Les canaux ioniques sensibles aux étirements
Les mécanorécepteurs de la peau sont tous constitués d’un axone amyélinique dont la membrane possède des canaux ioniques mécanosensibles. Ces canaux convertissent les forces mécaniques en des changements de courants ioniques. La conductance de ces canaux est modifiée par les forces qui leur sont appliquées et peut augmenter ou diminuer.

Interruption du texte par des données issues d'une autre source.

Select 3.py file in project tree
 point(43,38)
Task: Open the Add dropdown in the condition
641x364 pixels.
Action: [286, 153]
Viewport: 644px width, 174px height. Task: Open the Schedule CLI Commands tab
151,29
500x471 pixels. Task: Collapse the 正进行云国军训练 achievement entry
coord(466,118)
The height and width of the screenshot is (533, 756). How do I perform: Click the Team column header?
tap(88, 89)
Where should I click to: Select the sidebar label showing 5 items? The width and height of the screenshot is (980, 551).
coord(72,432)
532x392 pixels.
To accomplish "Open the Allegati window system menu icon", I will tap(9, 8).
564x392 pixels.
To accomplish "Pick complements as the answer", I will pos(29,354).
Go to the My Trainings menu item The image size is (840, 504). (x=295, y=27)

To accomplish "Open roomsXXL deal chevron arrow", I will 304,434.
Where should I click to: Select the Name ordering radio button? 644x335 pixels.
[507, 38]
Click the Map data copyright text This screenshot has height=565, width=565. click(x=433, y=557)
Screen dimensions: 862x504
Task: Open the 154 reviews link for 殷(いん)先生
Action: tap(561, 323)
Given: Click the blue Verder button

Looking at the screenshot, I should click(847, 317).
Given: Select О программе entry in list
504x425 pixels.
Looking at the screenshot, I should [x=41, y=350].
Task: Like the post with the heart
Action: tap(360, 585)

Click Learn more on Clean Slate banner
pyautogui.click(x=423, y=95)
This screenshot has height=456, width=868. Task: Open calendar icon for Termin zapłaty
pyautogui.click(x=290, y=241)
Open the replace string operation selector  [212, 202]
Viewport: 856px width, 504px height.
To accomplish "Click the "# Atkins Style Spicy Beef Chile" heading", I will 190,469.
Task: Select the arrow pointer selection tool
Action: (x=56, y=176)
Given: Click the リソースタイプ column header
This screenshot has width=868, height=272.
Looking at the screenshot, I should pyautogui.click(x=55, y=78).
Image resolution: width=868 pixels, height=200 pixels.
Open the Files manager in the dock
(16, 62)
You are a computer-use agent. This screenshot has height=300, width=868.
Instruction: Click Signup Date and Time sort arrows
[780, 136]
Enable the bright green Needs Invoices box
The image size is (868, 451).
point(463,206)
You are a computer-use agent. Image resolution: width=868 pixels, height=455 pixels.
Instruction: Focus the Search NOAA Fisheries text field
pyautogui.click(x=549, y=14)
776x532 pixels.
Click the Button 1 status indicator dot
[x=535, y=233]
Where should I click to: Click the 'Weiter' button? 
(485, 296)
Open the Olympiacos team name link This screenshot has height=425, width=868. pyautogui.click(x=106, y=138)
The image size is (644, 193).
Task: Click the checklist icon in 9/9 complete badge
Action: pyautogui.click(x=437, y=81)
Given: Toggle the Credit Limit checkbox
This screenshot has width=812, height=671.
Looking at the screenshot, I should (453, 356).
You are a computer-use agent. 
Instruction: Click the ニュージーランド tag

Les forces appliquées peuvent être de différents types .Elles peuvent être appliquées sur le canal par :
- la membrane si elle est déformée ou étirée
- les interconnexions entre les canaux et des protéines extracellulaire
- les interconnexions entre les canaux et des éléments du cytosquelette comme par exemple l’actine ou des protéines des microtubules
Les canaux ioniques peuvent également être régulés secondairement par des messagers secondaires de type DAG ou IP3 déclenchés par des stimuli mécaniques.
POUR ALLER PLUS LOIN
Il existe différents types de canaux ioniques intervenant dans la mécanoception mais les connaissances actuelles en la matière restent limitées. Les cellules de Merkel possèdent des canaux ioniques mécanosensibles appelés Piezo2 qui s’ouvrent en cas de pression sur la peau. Ces canaux en s’ouvrant dépolarisent la cellule en laissant entrer des cations, ce qui entraine la sécrétion d’un neurotransmetteur qui dépolarise la terminaison nerveuse. La terminaison nerveuse est également mécanosensible car elle présente des canaux ioniques qui sont situés dans sa membrane. Il y a donc une coopération entre ces deux systèmes pour activer les axones associés aux disques de Merkel et déclencher un potentiel d’action.
Le courant dépolarisant crée un potentiel générateur dans les terminaisons du nerf afférent, si l’amplitude est suffisante pour atteindre le seuil de déclenchement des potentiels d’action sont générés. La fréquence d’émission de ces potentiels d’action dépend de l’amplitude de la dépolarisation.